YOUR OBJECTIVE - Would you please copy the part of the material below that opens with the line containing "Image resolution: width=1071" and closes with the line containing "has height=420, width=1041."? Copy it exactly, and only it.

SUPPLIED MATERIAL -
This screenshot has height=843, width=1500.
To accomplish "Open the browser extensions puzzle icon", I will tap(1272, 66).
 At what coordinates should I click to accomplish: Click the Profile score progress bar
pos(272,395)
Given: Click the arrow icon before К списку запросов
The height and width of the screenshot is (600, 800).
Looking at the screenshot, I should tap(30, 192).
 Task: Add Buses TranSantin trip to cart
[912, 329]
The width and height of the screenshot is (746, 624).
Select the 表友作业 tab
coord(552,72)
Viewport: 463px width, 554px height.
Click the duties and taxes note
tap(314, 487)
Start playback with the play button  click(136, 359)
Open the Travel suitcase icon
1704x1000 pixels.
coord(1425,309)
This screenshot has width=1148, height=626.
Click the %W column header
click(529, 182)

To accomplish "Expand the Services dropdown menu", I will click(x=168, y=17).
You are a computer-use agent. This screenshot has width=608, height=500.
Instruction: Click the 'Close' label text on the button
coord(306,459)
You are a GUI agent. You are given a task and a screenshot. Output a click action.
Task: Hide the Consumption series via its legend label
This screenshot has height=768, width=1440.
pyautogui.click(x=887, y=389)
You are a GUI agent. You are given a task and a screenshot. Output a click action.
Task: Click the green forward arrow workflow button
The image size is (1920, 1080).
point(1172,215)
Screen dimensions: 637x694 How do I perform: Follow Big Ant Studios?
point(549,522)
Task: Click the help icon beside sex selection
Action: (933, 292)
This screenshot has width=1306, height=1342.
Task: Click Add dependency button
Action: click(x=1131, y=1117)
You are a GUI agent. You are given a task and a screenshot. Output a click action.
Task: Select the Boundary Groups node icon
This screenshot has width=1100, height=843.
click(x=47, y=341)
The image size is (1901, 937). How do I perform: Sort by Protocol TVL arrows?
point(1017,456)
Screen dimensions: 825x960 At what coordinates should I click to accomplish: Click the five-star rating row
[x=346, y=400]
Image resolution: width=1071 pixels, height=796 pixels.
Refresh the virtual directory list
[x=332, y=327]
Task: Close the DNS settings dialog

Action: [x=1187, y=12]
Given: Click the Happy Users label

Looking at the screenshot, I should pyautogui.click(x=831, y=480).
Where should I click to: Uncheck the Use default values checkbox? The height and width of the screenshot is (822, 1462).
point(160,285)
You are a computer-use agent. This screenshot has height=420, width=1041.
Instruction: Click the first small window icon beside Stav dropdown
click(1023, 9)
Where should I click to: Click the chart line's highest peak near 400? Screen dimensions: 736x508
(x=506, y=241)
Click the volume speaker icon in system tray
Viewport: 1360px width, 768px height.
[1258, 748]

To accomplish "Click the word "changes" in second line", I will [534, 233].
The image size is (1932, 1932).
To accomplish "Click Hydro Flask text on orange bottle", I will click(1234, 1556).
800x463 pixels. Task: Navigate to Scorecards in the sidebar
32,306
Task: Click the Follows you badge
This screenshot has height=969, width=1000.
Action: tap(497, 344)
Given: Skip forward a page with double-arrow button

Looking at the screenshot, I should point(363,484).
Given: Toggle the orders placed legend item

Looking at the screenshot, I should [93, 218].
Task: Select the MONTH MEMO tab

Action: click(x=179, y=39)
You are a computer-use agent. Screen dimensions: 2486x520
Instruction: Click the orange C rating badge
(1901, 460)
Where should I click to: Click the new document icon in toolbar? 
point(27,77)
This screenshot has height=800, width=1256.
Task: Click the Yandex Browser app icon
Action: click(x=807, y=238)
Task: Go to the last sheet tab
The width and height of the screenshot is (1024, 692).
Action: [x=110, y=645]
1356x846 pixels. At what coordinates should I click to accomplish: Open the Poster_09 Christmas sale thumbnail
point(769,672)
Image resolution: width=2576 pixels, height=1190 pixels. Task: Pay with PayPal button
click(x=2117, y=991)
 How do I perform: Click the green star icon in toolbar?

RESPONSE BOX -
Image resolution: width=1071 pixels, height=796 pixels.
Refresh the virtual directory list
[x=332, y=327]
Task: Close the DNS settings dialog

Action: [x=1187, y=12]
Given: Click the Happy Users label

Looking at the screenshot, I should pyautogui.click(x=831, y=480).
Where should I click to: Uncheck the Use default values checkbox? The height and width of the screenshot is (822, 1462).
point(160,285)
You are a computer-use agent. This screenshot has height=420, width=1041.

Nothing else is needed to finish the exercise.